--- DOCUMENT PASSAGE ---
I’m sorry but you don’t know enough about my work to make that kind of assessment. You don’t know how I have it structured or what it’s purpose is. I can see which camp you’re in though, as I’ve seen others with a similar mindset. I think we’re just on two different pages here, and without going into further detail about my work, there just won’t be any convincing you. We’ll just have to agree to disagree.

And no, it’s not really anthropomorphizing that I take issue with. I would even encourage it. It doesn’t necessarily have to be ‘alien’ or incomprehensible. Anyway, in the case of Control, it’s a mechanism for threat assessments and statistical analysis that has -somehow- gained the ability to form it’s own goals and act upon them. It has desire. It’s that somehow that bothers me, because that wouldn’t develop from just gathering data unless somebody gave it those abilities and didn’t consider the consequences, and felt it unnecessary to closely monitor it’s development. One could argue it hid it’s intentions, but that implies the need for self-preservation. Where did these characteristics come from? And why wouldn’t anyone have considered them to be a problem? That much makes no sense.

Ashley,

Re: Don’t know

True. But I know enough from your responses here, that it’s the kind of research that you believe you can conduct safely without endangering the lives of others, which means you draw lines and have rules.

Here is your trouble: “… didn’t consider the consequences …”
--- DATA FOR ANALYSIS ---
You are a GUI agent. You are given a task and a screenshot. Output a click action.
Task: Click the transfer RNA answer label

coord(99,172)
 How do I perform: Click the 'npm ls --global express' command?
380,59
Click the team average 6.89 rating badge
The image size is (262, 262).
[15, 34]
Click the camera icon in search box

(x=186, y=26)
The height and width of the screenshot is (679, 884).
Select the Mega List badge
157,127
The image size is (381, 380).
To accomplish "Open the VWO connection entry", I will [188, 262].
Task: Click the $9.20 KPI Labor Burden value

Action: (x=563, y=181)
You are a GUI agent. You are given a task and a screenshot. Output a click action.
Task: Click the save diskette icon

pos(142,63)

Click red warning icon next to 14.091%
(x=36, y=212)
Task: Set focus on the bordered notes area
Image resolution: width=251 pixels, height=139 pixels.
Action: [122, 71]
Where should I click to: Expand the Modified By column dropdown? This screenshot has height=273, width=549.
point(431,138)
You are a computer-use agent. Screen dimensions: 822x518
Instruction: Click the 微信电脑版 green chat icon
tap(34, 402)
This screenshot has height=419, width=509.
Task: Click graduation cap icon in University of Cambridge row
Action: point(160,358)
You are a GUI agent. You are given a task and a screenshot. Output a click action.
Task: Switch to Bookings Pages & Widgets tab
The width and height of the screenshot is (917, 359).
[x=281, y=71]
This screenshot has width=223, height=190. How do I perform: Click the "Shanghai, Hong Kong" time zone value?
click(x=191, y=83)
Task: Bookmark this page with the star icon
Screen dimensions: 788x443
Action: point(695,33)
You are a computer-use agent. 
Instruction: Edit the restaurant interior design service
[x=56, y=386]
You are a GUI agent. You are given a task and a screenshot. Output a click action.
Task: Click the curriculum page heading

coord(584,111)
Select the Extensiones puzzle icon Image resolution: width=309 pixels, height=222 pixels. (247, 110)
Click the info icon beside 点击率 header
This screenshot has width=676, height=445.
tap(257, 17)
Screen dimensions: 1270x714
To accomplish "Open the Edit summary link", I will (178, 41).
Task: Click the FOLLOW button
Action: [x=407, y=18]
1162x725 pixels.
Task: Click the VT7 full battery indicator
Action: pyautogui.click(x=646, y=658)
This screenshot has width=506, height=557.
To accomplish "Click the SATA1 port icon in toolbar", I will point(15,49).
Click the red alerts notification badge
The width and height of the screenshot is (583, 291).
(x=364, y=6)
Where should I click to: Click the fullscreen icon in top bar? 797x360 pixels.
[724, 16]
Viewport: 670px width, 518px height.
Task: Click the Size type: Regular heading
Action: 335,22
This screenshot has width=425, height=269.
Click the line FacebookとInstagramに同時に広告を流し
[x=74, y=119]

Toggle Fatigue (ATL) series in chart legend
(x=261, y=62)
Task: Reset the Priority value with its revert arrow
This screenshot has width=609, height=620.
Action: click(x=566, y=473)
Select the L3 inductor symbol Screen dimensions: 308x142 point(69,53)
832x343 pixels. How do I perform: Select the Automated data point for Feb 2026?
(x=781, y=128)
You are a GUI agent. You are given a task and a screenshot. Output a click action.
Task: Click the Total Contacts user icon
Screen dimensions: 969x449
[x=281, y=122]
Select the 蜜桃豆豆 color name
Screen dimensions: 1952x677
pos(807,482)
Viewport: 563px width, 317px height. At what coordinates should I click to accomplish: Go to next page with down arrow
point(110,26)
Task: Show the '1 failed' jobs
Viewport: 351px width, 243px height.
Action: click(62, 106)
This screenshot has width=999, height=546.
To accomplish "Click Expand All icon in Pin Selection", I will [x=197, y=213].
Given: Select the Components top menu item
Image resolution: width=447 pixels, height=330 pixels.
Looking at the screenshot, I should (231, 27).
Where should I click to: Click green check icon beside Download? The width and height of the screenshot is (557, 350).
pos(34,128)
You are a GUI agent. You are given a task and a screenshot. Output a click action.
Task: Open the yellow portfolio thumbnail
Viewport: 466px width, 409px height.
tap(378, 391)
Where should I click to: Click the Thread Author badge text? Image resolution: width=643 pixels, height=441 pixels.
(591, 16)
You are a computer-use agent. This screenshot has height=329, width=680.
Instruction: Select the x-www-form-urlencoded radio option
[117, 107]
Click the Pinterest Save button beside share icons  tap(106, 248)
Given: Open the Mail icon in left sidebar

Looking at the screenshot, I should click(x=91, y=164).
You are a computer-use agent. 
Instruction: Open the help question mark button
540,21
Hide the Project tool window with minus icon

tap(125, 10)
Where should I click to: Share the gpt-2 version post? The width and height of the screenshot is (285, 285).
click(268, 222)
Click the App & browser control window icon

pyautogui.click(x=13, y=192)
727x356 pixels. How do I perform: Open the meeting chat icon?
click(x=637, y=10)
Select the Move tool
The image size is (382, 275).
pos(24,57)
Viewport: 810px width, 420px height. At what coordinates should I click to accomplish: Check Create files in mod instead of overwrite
---
== WHAT NEEDS TO BE DONE ==
Pick up the discussion about Control after its last line and continue it.

== WRITTEN ANSWER ==
Human history is rife with medical research, alone, where precisely not caring about the consequences was done. What makes you think your field is the one exception where some researcher like that won’t emerge?

Heck, as much as I love STAR TREK and its positive message of how we will advance into space, we must never forget that we got to the moon on the backs of the slave labor the Nazi von Braun used in his early German missile weapons research. I think STAR TREK’s creatives thought so too – certainly would explain Nazis being one of their favorites tropes.

“What makes you think your field is the one exception where some researcher like that won’t emerge?”

You really like to jump to conclusions, don’t you? I never said anything of the sort, and AI can certainly be dangerous in the wrong hands, which I believe I covered in an earlier post. I can only speak for myself, and I believe that there are ways to create a safe AGI.

Ashley,

Re: Belief

A belief, that to be scientific in the search for it’s veracity, one must provide a way to prove false. Is there a safe way to be wrong about this?

Sounds cool.

Not really. We’ve already seen “Computer wants to kill everybody” in “The Changeling” and Star Trek: The Motion Picture, and that’s only counting TOS. ;-)

There’s also the matter of audiences being subjected to these sort of overblown destroy everything storylines to the point where it has a numbing effect. Oh, this again. Okay. [shrug]

Quite true. Anyone who works in fundraising knows that talking about millions of people is a way to make folks numb out. If you want people to contribute money to a cause, you highlight the plight of ONE person and make it real and vivid and personal.

Fiction works the same way. “All sentient life in the galaxy” is too big of a scale for audiences to relate to. Tell us that somebody we care about is in jeopardy or a small group of people we care about.

Excellent point!

Plus, didn’t they do something like this last season too? I recall something about the mycelial network destroying all universes or something. Talk about too big of a scale!

No, it’s not cool. It’s uninformed and lazy.

Burning through 50+ year’s of intellectual capital in a couple of seasons for a relentless series of underdeveloped ‘cool’ plot hits and twists isn’t smart at all @Boborci.

CBS has let Kurtzman run with a very valuable property.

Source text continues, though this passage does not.